## PAGE EXCERPT:

= Beginning of Section =

The biology and potential issues related to clinical applications of human mesenchymal stem cells

Abstract

With the advance of biological technology, using different forms of human stem cells for clinical purposes is becoming a reality. However, there are limitations for each type of stem cells in actual clinical applications. That includes legal restriction, ethical concerns, tissue histocompatibility, biological safety, etc. Adult stem cells, such as hematopoietic stem cells and mesenchymal stem cells (MSCs), are less affected by these limitations so they can be used clinically. Human MSCs are adult stem cells that can be differentiated into a wide spectrum of human somatic cell types. Their usage in regenerative medicine such as for bone and cartilage repair is relatively established. But their long-term engraftment status remains undetermined. In addition, human MSCs are the most potent immunosuppressive cells currently known. Promising initial clinical results showed benefit but subsequently large-scale multi-center clinical trials often did not achieve the expected outcome. What may account for this discordance should be thoroughly investigated. My team has been looking at these issues over the last 2 decades and tried to find solution. There are many additional hurdles to overcome including donor availability, quality control of the cells, high throughput production bottleneck, etc. Each of these hurdles has their respective etiology and potential solution. Therefore, the framework of my study were based on specific difficulties encountered with corresponding cause finding and solution searching.

= End of Section =

## EXERCISE:
Write the next part of the abstract on human mesenchymal stem cells, beginning after its final sentence. The rows come from a separate source.

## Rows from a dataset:

= Beginning of Section =

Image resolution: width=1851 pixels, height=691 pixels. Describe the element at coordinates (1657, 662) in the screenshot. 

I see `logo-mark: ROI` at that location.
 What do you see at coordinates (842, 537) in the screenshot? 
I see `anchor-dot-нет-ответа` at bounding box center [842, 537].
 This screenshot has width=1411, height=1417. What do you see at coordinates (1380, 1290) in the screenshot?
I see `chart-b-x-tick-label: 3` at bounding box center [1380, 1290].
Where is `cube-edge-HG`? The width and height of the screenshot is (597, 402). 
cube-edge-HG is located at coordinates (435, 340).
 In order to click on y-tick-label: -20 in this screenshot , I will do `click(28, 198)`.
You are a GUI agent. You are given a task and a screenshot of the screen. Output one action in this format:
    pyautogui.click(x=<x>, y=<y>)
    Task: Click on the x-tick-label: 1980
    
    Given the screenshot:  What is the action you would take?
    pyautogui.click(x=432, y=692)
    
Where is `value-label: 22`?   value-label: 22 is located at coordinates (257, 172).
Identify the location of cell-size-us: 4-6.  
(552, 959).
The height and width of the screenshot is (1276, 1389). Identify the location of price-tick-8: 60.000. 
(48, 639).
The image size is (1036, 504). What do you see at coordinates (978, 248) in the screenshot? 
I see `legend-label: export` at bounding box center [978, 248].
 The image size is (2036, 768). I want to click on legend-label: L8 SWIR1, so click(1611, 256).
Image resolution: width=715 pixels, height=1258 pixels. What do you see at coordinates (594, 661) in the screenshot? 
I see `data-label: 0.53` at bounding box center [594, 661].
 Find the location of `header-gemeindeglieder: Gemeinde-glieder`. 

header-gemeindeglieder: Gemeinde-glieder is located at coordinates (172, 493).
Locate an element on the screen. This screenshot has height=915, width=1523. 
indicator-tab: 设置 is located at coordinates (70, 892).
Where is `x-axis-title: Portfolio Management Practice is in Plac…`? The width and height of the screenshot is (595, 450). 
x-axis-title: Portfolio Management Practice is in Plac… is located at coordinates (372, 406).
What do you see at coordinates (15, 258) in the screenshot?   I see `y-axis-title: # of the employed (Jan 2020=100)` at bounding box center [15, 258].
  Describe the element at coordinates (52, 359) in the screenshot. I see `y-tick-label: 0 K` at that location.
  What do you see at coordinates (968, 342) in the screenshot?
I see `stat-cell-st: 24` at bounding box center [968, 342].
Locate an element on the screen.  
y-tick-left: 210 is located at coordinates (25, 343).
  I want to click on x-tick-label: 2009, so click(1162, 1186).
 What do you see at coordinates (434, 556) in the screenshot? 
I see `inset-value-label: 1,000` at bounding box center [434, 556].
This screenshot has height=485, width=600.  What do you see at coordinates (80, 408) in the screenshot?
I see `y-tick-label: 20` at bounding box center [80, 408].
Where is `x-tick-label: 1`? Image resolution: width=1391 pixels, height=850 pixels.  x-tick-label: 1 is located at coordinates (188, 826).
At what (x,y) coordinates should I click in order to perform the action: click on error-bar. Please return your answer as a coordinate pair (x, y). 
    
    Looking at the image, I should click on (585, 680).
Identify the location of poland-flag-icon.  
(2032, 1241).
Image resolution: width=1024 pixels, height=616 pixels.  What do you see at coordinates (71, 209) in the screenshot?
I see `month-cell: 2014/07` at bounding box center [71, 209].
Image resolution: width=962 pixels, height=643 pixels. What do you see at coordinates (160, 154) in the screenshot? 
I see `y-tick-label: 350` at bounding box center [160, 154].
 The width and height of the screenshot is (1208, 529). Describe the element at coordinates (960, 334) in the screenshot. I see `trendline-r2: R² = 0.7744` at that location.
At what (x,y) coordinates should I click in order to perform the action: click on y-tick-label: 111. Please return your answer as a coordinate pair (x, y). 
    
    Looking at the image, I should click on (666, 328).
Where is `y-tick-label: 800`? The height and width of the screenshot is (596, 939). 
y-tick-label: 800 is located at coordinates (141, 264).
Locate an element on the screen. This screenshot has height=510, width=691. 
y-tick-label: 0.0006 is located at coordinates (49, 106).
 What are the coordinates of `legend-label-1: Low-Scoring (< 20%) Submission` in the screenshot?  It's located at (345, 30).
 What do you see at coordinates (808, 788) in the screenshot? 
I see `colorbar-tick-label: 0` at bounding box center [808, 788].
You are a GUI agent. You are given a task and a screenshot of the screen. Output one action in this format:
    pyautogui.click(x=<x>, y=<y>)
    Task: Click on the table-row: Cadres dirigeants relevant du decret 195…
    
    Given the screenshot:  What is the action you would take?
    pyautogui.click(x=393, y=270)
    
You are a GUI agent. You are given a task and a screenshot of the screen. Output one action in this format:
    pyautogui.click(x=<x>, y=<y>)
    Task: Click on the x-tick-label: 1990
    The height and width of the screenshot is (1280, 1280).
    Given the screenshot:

= End of Section =

## RESPONSE AREA:
We provided evidence to support that adipose tissue is the better source to yield MSCs and the possible underlying mechanism may involve a complement lysis decay-acceleration factor (CD55). There are different ways to harvest bone marrow derived MSCs and we identified the differences in MSCs yield based on the donors’ condition. In contrary to blood cells, MSCs are adherent cells and detachment will induce anoikic stress and cell death. To counteract anoikic stress, we provided a novel way of using collagen microsphere to facilitate local delivery of MSCs and suggested pre-treatment with chemotactic factor, SDF-1, can minimize anoikic stress and enhance systemic delivery of MSCs. Another important confounding factor affecting the efficacy of MSCs is the hostile extrinsic environments, which can affect survival and function of MSCs. We therefore examined different extrinsic factors such as bacterial endotoxin and viral infection on the proliferation and differentiation of MSCs. Furthermore, inflammatory cytokines and apoptotic cells can also alter the biology and function of MSCs. These studies provide some guidance on the proper application of MSCs to achieve optimal results. To solve the batch-to-batch variation issue, we proposed the use of induced MSCs from induced pluripotent stem cells and this can provide unrestricted number of cell source and overcome the heterogeneity issue of MSCs. We also designed an automated bioreactor using microbeads with a mobile fluidic chamber so we can improve the throughput of MSCs. In summary, we reviewed the current obstacles of clinical application of MSCs. The etiology of several important issue was analyzed, and the underlying biology was studied. Then we designed interventional strategy to overcome each of these issues. These findings contribute to the future wider applications of MSCs clinically.